Shiny App - Mass Shootings in the USA

EDA with Shiny app on mass shootings between August 20th, 1982 and December 31st, 2025.
r
shiny
eda
data cleaning
data wrangling
Author

Sandra Jurela

Published

March 1, 2023

This post will be regularly updated with each new case.

Last update on January 22, 2026.


Introduction

Mass shootings have been a topic of intense discussion in the United States. A public “database” of mass shootings since 1982 has been made available by the Mother Jones, a non-profit organization. This “database” is stored in a Google spreadsheet. You can access it here and download as a CSV file.

There are many definitions of mass shooting. Here is what Britannica has to say:

Mass shooting, also called active shooter incident, as defined by the U.S. Federal Bureau of Investigation (FBI), an event in which one or more individuals are “actively engaged in killing or attempting to kill people in a populated area.
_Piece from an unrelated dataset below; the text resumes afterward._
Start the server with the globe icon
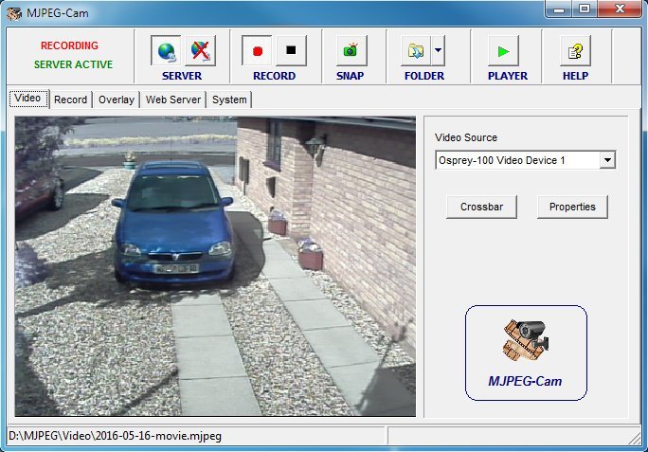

Implicit in this definition is the shooter’s use of a firearm.” The FBI has not set a minimum number of casualties to qualify an event as a mass shooting, but U.S. statute (the Investigative Assistance for Violent Crimes Act of 2012) defines a “mass killing” as “3 or more killings in a single incident”.

Data overview

library(tidyverse)
library(tidygeocoder)
library(plotly)
theme_set(theme_classic())

mass_shootings <- read_csv("data/mass_shootings_usa_1982-2025.csv")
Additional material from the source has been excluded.